These are Wolfgang's words, with his son's permission, concerning how we should be situated to land slowly and softly on the beginning of the relatively short runways of his day. Whether doing the round out and hold off technique or the "stall down" technique, whether three-point or wheel touchdown, he expected we would use simple clues to arrive "all slowed up and ready to squat."
STOL contests have popularized a technique similar to Stick and Rudder's "stall down" by setting a near stall pitch attitude and holding that all the way to touchdown. That gets them all slowed up but the squat requires Navy quality gear. Both Wolfgang's "stall down" and the Army's apparent brisk walk rate of closure approach use the apparent speed up in a stabilized rate of closure as we near the desired touchdown spot to trigger a safe deceleration coming into ground effect where Vso is no longer applicable. Again in Wolfgang's words, "The 'stall-down" landing requires that you blend the approach glide, the flare-out, and the slowing up of the airplane all into one maneuver so that, when you arrive at ground level, you arrive in three-point attitude, all slowed up and ready to squat. This can be done by feel, and if you can make a three-point landing the easy floating way, it will not take much practice to change to the more precise and harder stall-down way. You simply slow up your approach glide when you get within 50 feet or so of the ground and keep on slowing it up. This will make the final float much shorter, and if you start the slowing up of your glide high enough and time the back travel of the stick just right, the final float will become just a brief hesitation on the ship's descent, and there you sit." (p. 302) "The clue to watch is the intended landing spot and the scenery beyond it and to the sides of it. Once the normal glide has been broken, the process of stalling the airplane down can be gauged entirely by watching the spot and the perspective to which it appears and its apparent motion." (p. 304)
The only approach technique Wolfgang does not cover here is the drag it in type of shallow glide angle stall down approach. Using a normal or even steep approach, the deceleration sufficient to require the power to drag it in can be employed in Wolfgang's stall down approach. We simply use the visual clues he mentions, the apparent rate of closure, to gauge the deceleration. We already have thousands of iterations of that technique decelerating autos coming into intersections.

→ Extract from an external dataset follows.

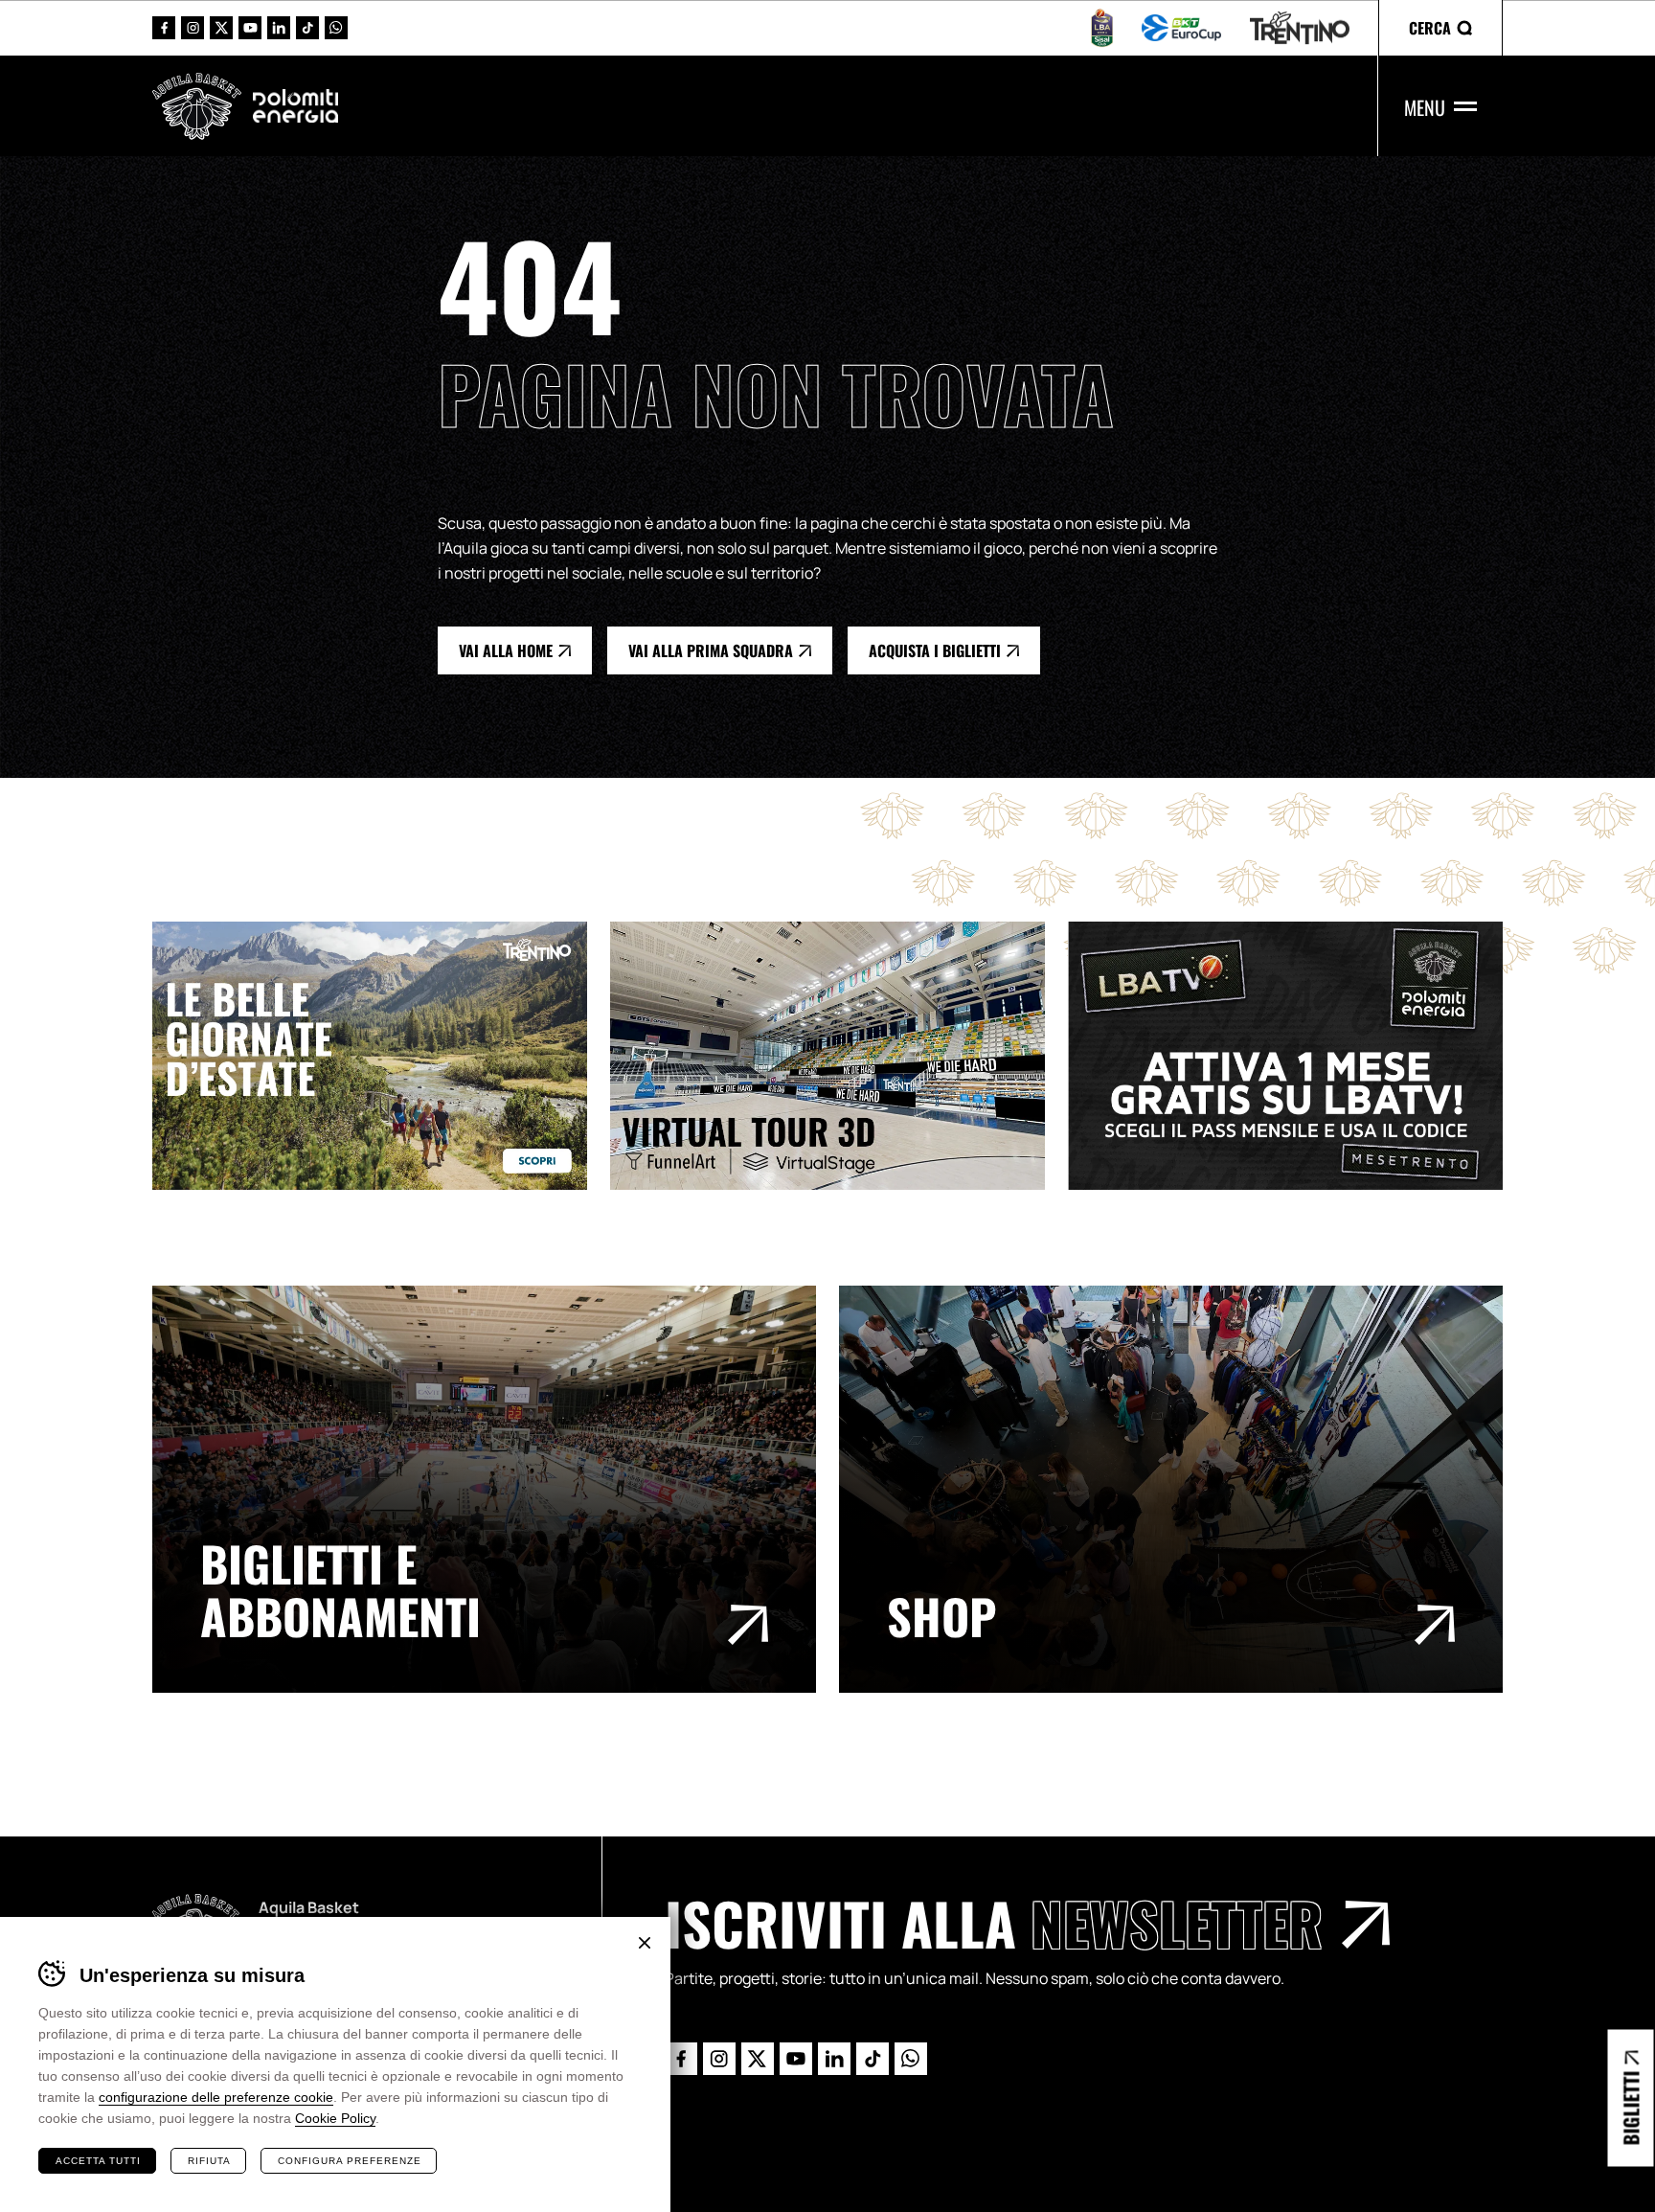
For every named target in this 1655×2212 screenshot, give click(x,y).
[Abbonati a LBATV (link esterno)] (1297, 1055)
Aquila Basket (196, 106)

To save tin and skin I highly suggest that whatever landing technique we use, we arrive "all slowed up and ready to squat." This would negate the need for most late and therefore dangerous go arounds. In my experience with default pitch and power to decelerate, I have not had to go around. I have added power to again fly in ground effect to jump a late seen ditch or rough spot requiring a second stall down. And I have gone around problems with rudder turns in low ground effect.